Problem:
Only lines that contain the word "will" belong in the answer; copy them from the records below.

--- START ---

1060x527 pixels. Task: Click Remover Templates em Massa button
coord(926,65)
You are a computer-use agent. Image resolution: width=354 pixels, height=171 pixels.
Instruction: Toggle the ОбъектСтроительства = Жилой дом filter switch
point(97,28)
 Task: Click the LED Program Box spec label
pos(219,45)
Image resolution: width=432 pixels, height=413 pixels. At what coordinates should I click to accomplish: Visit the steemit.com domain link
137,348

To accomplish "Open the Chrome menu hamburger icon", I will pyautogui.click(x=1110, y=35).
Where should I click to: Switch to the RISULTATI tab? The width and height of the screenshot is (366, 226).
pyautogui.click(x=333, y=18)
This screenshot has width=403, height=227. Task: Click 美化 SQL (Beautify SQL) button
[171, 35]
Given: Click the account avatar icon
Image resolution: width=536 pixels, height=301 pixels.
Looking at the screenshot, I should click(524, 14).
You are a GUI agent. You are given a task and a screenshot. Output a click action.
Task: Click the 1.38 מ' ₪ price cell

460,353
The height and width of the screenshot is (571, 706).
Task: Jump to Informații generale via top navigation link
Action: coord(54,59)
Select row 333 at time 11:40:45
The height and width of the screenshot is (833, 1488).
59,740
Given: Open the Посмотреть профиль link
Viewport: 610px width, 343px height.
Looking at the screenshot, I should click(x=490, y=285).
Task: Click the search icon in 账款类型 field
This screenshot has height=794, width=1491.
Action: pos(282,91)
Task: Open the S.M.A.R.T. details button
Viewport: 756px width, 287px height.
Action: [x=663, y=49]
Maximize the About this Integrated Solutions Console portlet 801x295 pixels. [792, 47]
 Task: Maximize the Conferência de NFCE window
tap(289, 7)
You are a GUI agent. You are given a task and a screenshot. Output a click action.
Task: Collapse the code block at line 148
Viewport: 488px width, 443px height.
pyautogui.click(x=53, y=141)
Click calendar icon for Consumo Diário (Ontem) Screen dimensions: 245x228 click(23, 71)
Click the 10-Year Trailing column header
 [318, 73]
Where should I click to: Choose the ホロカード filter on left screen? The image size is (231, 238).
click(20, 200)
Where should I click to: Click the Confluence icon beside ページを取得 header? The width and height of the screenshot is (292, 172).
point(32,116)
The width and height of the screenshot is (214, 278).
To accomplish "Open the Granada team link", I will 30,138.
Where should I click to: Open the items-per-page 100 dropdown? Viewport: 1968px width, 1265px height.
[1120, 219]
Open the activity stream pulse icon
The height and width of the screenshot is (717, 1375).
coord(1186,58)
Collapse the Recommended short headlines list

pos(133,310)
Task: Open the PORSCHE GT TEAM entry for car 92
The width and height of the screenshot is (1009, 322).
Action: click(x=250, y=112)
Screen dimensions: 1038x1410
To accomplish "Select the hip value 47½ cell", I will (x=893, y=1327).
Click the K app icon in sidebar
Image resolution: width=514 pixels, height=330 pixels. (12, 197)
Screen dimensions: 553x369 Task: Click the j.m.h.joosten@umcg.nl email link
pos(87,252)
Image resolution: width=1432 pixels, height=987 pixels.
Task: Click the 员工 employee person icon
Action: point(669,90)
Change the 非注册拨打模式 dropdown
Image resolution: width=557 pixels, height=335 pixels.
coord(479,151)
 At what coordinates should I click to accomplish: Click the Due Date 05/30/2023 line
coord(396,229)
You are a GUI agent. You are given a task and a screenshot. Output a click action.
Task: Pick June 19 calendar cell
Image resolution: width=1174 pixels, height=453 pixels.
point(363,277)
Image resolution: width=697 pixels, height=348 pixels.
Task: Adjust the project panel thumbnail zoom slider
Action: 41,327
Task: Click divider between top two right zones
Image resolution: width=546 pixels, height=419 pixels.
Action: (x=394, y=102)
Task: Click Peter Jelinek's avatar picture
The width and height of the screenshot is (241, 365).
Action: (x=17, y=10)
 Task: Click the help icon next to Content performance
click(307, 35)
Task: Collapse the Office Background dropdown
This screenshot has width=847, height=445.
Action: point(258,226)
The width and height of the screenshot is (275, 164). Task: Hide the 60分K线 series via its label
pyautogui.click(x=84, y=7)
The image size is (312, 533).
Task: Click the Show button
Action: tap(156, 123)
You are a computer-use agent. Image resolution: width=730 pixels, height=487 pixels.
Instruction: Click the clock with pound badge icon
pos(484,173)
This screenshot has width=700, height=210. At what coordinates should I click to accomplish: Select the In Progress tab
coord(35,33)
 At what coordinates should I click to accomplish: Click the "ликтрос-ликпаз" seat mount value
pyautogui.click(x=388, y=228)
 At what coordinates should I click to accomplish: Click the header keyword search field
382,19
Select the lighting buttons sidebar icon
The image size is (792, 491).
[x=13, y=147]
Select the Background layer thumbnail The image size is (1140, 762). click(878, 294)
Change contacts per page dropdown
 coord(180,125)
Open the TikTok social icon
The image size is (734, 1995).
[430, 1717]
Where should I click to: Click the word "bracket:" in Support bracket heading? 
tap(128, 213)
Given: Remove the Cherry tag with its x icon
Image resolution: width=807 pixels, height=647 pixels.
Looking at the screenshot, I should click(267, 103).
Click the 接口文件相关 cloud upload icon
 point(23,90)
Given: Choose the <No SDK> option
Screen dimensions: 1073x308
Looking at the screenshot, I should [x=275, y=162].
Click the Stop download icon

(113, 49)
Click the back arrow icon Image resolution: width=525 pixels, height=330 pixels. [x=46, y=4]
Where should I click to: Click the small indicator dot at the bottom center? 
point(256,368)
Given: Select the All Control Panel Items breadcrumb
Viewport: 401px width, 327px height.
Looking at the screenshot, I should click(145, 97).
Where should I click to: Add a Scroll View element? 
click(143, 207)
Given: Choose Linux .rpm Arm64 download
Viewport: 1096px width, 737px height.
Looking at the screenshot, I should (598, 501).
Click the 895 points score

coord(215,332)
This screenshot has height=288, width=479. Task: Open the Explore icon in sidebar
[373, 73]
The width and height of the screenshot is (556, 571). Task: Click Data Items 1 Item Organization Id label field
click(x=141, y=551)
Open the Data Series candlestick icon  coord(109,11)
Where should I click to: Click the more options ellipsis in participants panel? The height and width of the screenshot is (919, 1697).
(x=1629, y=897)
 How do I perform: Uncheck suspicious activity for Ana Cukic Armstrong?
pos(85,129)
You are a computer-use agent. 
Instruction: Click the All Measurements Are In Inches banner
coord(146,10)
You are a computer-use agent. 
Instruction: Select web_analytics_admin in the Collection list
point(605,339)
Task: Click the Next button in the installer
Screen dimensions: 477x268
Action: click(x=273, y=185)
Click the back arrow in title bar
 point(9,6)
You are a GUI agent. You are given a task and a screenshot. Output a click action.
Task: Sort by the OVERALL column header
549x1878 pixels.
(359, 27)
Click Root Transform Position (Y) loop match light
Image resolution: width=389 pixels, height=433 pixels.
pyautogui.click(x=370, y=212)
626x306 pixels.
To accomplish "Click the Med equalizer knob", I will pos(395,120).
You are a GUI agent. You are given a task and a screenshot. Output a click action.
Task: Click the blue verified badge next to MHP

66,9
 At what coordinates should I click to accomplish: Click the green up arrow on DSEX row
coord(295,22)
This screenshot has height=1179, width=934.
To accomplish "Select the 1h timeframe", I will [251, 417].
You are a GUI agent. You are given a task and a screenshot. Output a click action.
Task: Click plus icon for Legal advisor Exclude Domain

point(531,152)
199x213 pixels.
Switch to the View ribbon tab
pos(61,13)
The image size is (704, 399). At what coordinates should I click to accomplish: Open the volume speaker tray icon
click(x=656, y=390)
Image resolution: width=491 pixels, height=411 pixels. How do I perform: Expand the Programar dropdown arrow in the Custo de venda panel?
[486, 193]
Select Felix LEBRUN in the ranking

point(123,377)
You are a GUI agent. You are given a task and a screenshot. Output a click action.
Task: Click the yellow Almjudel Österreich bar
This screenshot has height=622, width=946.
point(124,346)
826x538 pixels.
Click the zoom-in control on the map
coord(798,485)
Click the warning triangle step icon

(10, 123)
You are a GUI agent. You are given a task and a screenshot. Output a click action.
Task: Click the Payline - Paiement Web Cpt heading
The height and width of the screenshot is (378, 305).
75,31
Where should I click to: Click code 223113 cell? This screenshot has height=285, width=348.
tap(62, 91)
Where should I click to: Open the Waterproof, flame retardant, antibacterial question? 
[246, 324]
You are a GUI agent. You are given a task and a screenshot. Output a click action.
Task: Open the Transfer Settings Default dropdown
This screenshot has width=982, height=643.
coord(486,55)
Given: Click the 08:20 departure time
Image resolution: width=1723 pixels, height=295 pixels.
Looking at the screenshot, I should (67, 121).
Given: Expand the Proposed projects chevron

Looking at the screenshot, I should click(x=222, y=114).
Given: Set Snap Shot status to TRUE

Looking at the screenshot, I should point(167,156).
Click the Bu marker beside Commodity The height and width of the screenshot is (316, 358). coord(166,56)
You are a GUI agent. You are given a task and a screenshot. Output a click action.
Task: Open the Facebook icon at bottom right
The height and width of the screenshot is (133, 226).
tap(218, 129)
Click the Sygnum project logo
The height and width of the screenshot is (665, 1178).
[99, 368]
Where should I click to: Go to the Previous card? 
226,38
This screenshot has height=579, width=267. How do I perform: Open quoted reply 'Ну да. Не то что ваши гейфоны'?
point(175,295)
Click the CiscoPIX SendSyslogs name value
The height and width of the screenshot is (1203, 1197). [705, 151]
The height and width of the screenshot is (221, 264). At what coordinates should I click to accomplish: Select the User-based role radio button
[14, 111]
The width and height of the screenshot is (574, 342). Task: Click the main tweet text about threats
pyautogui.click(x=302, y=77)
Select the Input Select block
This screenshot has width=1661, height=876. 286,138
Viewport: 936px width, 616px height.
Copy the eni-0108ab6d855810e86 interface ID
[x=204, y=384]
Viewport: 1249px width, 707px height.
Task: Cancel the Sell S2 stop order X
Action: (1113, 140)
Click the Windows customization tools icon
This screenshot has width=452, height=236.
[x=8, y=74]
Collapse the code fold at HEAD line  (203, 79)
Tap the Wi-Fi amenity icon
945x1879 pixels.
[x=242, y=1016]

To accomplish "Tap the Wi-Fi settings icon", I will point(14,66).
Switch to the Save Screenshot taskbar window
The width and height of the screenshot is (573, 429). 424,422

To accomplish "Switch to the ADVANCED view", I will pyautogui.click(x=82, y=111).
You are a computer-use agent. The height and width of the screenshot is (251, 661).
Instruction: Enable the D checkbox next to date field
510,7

--- END ---

Task answer:
To accomplish "Open the Chrome menu hamburger icon", I will pyautogui.click(x=1110, y=35).
To accomplish "Open the Granada team link", I will 30,138.
To accomplish "Select the hip value 47½ cell", I will (x=893, y=1327).
To accomplish "Click the Med equalizer knob", I will pos(395,120).
To accomplish "Select the 1h timeframe", I will [251, 417].
To accomplish "Tap the Wi-Fi settings icon", I will point(14,66).
To accomplish "Switch to the ADVANCED view", I will pyautogui.click(x=82, y=111).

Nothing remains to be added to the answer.